Дружинин влиял не только на характер журнала, но и на «литературный быт» круга «Современника». Литературу он считал возвышенным развлечением, а литераторов — своего рода аристократическими дилетантами, любящими развлекаться, хорошо жить, а не сухарями, предающимися разговорам о Боге, общественных идеалах и прочих скучных вещах. Видя себя душой любой компании (сказывалось гвардейское прошлое), Дружинин активно вовлекал литераторов круга «Современника» в развлечения: к началу 1850-х годов придумалось даже «домашнее» словцо «чернокнижие», которым приятели называли разнообразные совместные «мероприятия», варьировавшиеся в диапазоне от коллективного сочинения непристойных стихов до коллективного же посещения «дев». Под влиянием Дружинина (и, конечно, благодаря склонности остальных) круг «Современника» превратился в это время в веселую компанию беззаботных людей, благородных и честных, но без больших умственных горизонтов, без предельных запросов и претензий на какое-либо воздействие на окружающий мир. Это было во многом вызвано невозможностью участвовать в какой-либо общественной деятельности, подспудным ощущением отсутствия альтернативы. В самой склонности к аморализму, легким формам разврата можно видеть форму протеста против существующего порядка вещей, режима, лицемерно провозглашавшего мораль своим принципом и при этом глубоко аморального (своего рода портрет этой власти как будто пророчески изображен в «Нравственном человеке»).
Некрасов недаром позволил Дружинину определять лицо его журнала — он, несомненно, в то время считал его полезным и даже не видел ему альтернативы. Многое сближало поэта с кругом Дружинина, в том числе и образ жизни, основанный на культе изящного, дорогого; ему так же не был чужд принцип брать от жизни всё самое лучшее. Некрасов участвовал в «чернокнижии» во всех его разновидностях, принимал участие в составлении «Сентиментального путешествия Ивана Чернокнижникова…», давал волю разным страстям. Именно в это время увлечение карточной игрой переросло у Некрасова в страсть и даже стало своего рода профессией. А. Я. Панаева писала в феврале 1850 года своей подруге М. Л. Огаревой: «Нек[расов]: работает, пиет и тоже играет в карты…»

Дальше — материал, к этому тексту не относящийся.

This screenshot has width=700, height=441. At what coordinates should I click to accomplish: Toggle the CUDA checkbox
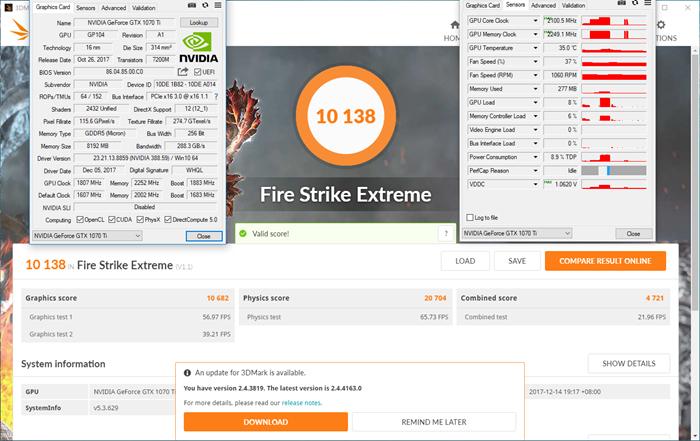point(112,220)
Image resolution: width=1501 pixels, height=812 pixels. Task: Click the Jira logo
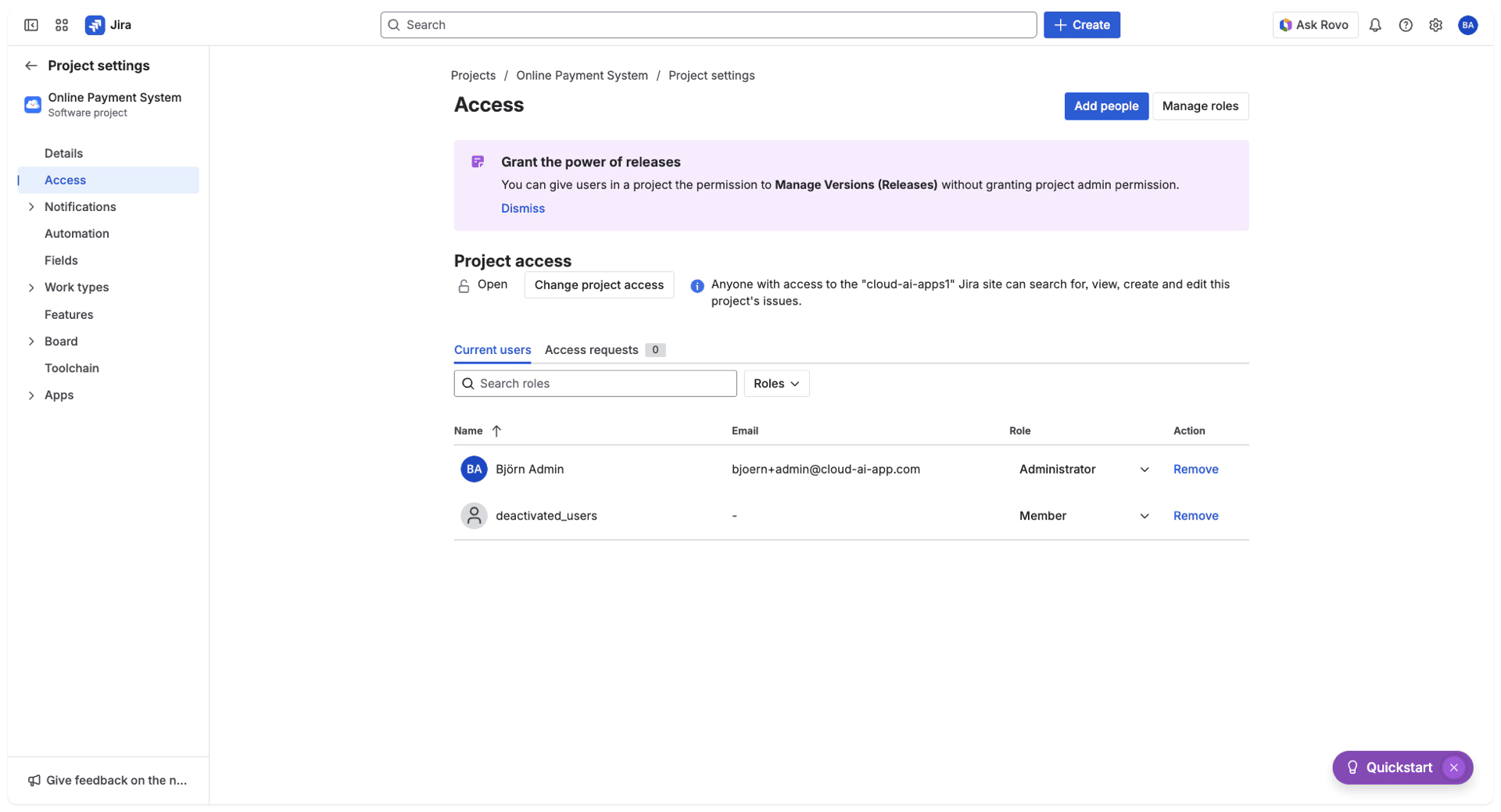[95, 24]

Тем не менее, скорее всего, Некрасов не считал Дружинина достойной заменой Белинскому, не мог относиться к тому направлению (а скорее отсутствию направления), которое принял журнал, иначе как к временному его состоянию. Именно во время «правления» автора «Сентиментального путешествия Ивана Чернокнижникова…» Некрасов называл «Современник» очень плохим и даже «пошлым». Скорее всего, и некоторые другие члены круга не считали, что та жизнь, которую они ведут, и та литературная продукция, которую производят, по большому счету достойны русского литератора (например, не мог быть доволен блестящий экономист Владимир Алексеевич Милютин, в 1847 году выступивший в печати с серьезными статьями по актуальным вопросам экономической теории и политики, а теперь вынужденный писать в «Современнике» о беспринципном древнегреческом политическом деятеле Алкивиаде и журналах XVIII века). Но эта компания и эти развлечения позволяли легче переносить тяготы труда, цензурного давления, общего гнета эпохи. Видимо, и Дружинину редактор «Современника» никогда не был по-настоящему социально и человечески близок. Он записал в дневнике: «Особенность в характере Некрасова, происходящая ли от болезни, истощения или жизни в подлом кругу и с скверной деятельностью». Белинский никогда не охарактеризовал бы окружение Некрасова такими словами, как «подлый круг».
Несмотря на плодовитость Дружинина, на готовность Григоровича много писать для «Современника», на некоторый приток новых литераторов, пригодного к печати материала всё равно не хватало, и практически сразу после окончания публикации в «Современнике» «Трех стран света» его соавторы начали печатать новый сериальный роман «Мертвое озеро». Как и его предшественник, он написан по законам массовой литературы: с большим количеством персонажей, неожиданными сюжетными поворотами и торжеством добродетели в финале. Роман этот сильно уступал «Трем странам света», хотя тоже имел читательский успех. Считается, что в нем вклад Панаевой существеннее, чем Некрасова: большое место в книге занимает описание театрального быта, хорошо знакомого обоим соавторам, но поданного в том ракурсе, который был явно ближе Авдотье Яковлевне. Думается, не от хорошей жизни Некрасов обратился к литературной критике: вместе с Боткиным, с которым он в это время сблизился, он задумал цикл статей «Русские второстепенные поэты». Несомненно, его перу принадлежит первая статья цикла, в которой автор одним из первых высоко оценил поэзию Тютчева, безоговорочно причислив его к первоклассным талантам, достойным встать рядом с Пушкиным и Лермонтовым. Принял участие Некрасов и в критическом отделе — мелкими заметками и вставками в чужие рецензии.